Myth 1: Customers want to customize how they manage their finances with personal financial management (PFM) tools.

Budget tracking and spend monitoring are a few of the capabilities a banking app might offer. But they’re just the tip of the iceberg. Notifying a customer that they’ve reached 80% of their goal to put a downpayment on a house is useful information, sure, but imagine if you could provide a personalized recommendation on what to do next? Right now, only 1 in 10 customers are adopting personal financial management tools, and let’s face it, that adoption rate just isn’t good enough. Meanwhile, half of customers want their banks to proactively recommend helpful products and services. Imagine if, rather than simply alerting a customer when they’ve hit that 80% savings goal, you could deliver a notification from your bank informing them that they’ve been pre-approved for a mortgage with a checklist to help them on their house hunt? That level of engagement is what customers are looking for.

Myth 2: Tailored offers and discounts should be the top use cases for your personalization strategy.

When considering use cases to optimize personalized banking experiences, empathy must be a key element. By transitioning from a sales mindset to an empathy mindset, your bank or credit union can truly deepen the relationship by building trust with new and existing customers. Empathy doesn’t have to be an offer or a discount to a product or service. It simply has to be an experience that makes your customer feel seen and understood, oftentimes this is as simple as providing advice and recommendations based on their individual needs. For example, providing tools and best practices to your small business customers on transitioning to eCommerce given the current climate.

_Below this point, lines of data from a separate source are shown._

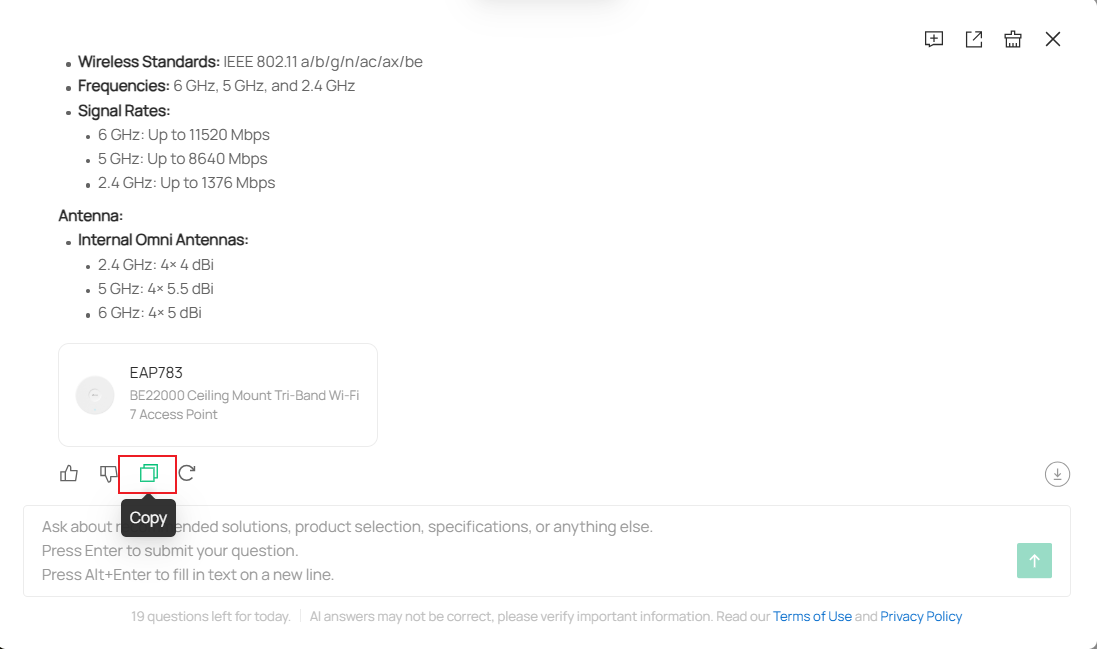Start a new chat conversation

click(x=933, y=39)
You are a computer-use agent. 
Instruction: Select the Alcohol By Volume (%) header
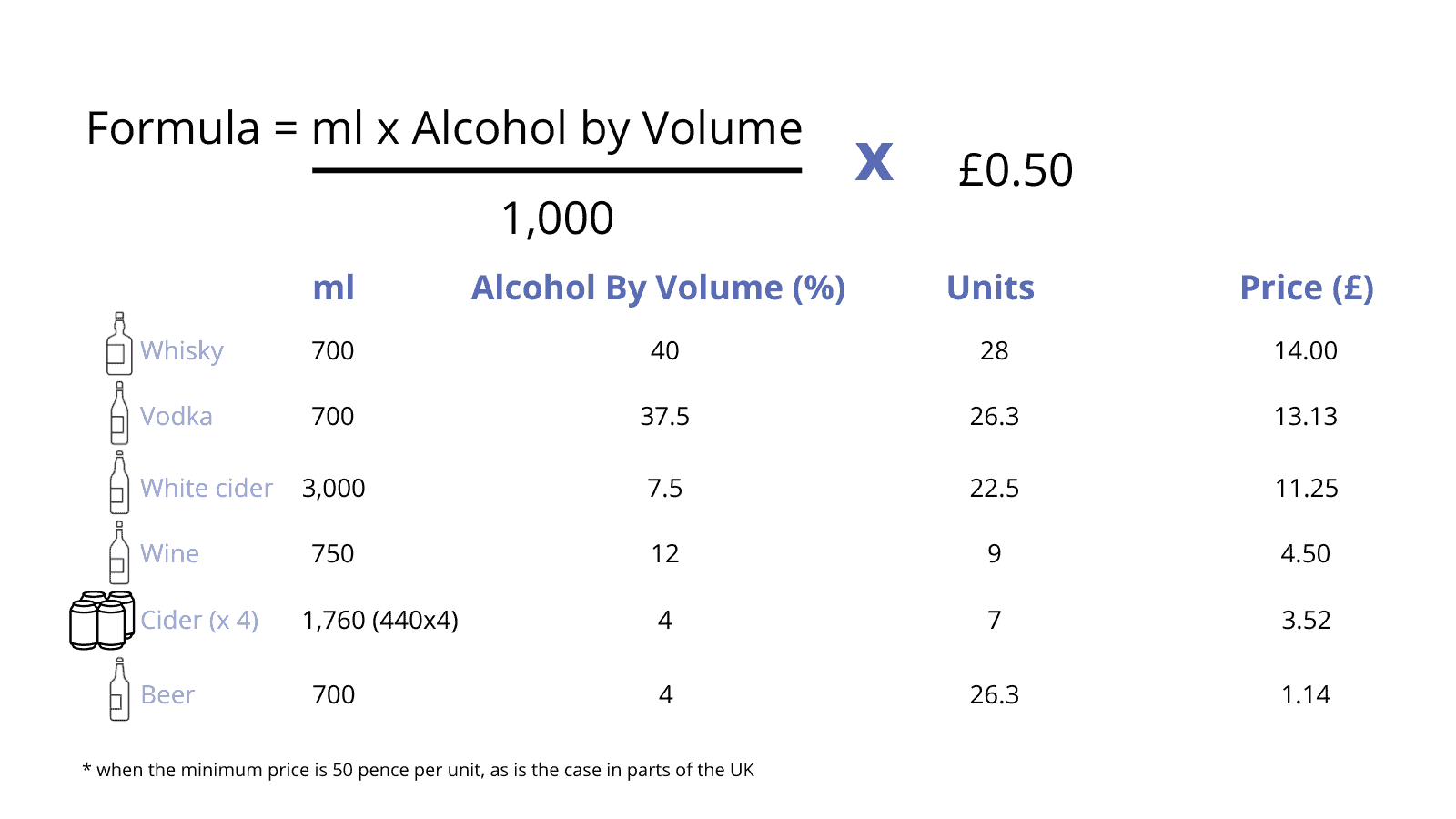658,288
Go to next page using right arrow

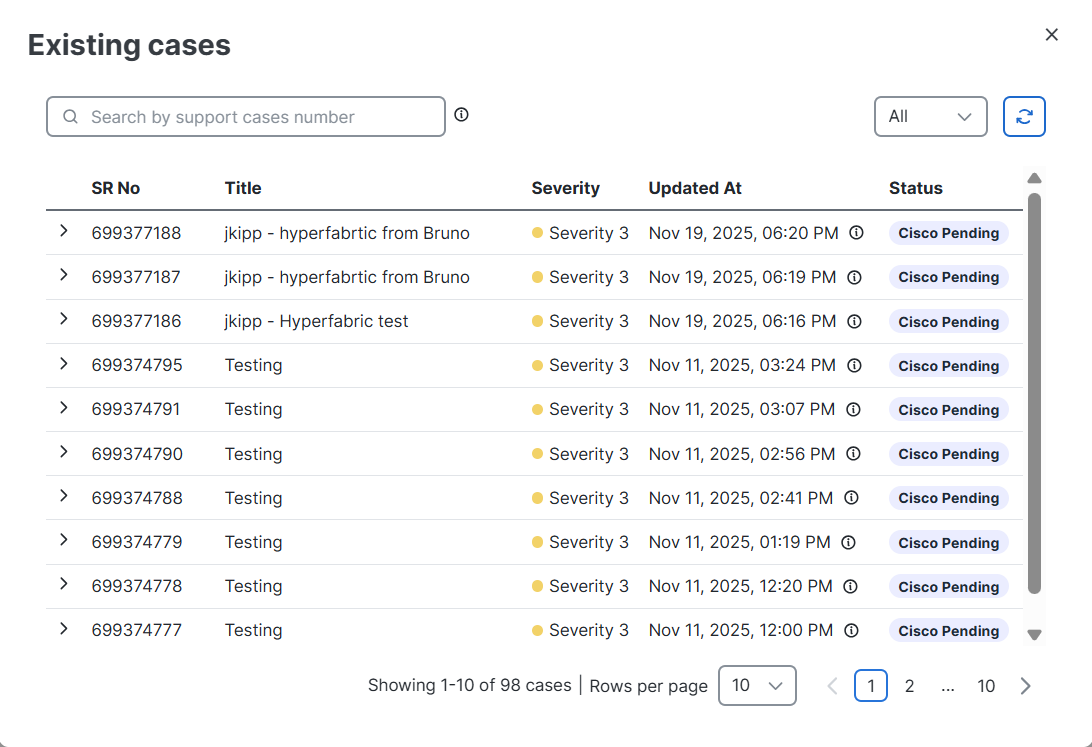[1025, 686]
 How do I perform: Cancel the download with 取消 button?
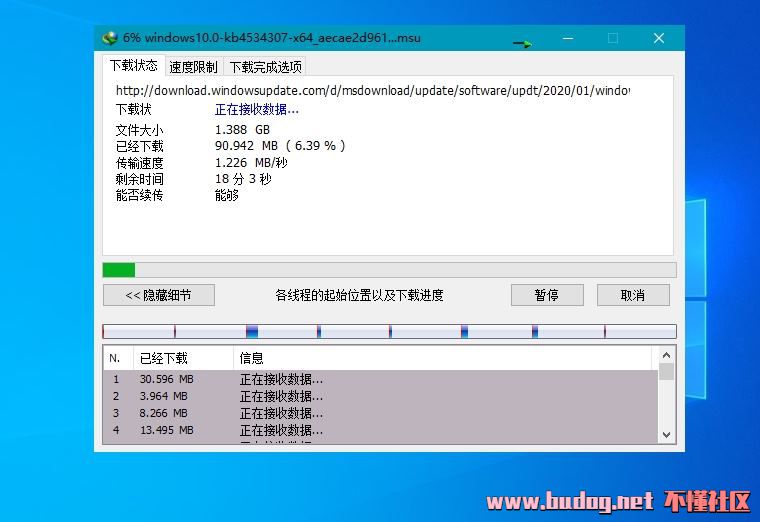point(633,295)
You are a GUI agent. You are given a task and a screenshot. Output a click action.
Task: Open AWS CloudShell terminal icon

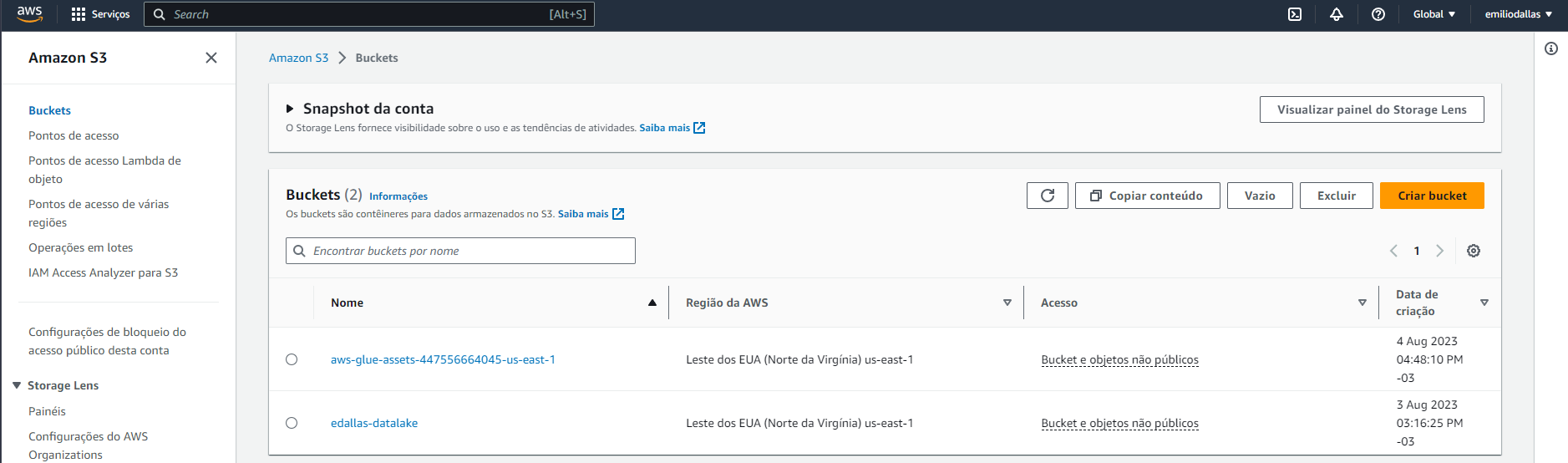point(1295,14)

Want to learn how you can implement a personalization strategy at your bank or credit union that can differentiate and win in-market? Watch our webinar “Everything You Need to Know About Personalization in Banking”.

Myth 3: It’s difficult for banks to quantify the benefits of a personalization strategy.

To date, many of the strategies that banks and credit unions have deployed would be considered basic personalization; for example, sending auto-generated emails with dynamic fields that might include a customer’s first name. Only 6% of financial institutions are going beyond, delivering 1:1 personalized advice, offers and recommendations, catered to customers’ needs in the moments that matter. And the business impact  among these early adopters is staggering. On average, their acquisition rates increased by 3-6%, incremental revenue increased by 10-30%, while retention rate improved by 10-30%. 

Myth 4: Banks need third-party data to effectively implement personalized banking experiences.

Without a doubt, the most important element of personalization is data. You already have a wealth of data that can be used to enable personalized banking experiences. 48% of leaders at top organizations cited their number one challenge to personalization is not the lack of data, but not knowing where it is and how to use it. Often, this is a result of siloed data sources coupled with complex data infrastructure. Therefore, to implement a successful personalization strategy, orchestrating your existing high-value data is more effective than adding another data source.

Myth 5: Implementing a personalization strategy is a multi-year project that involves data science and AI teams.

You don’t have to build new infrastructure, new data sources or new digital assets to implement a personalization strategy that will drive results. There are many bank and credit union case studies that went to market with a personalization engine in as little as 60 days. This was all done by leveraging existing core assets, datasets, and digital channels. The most important component of your strategy is ensuring that the entire platform can be managed end-to-end by your business teams, without having to involve data science or technical teams on a day-to-day basis.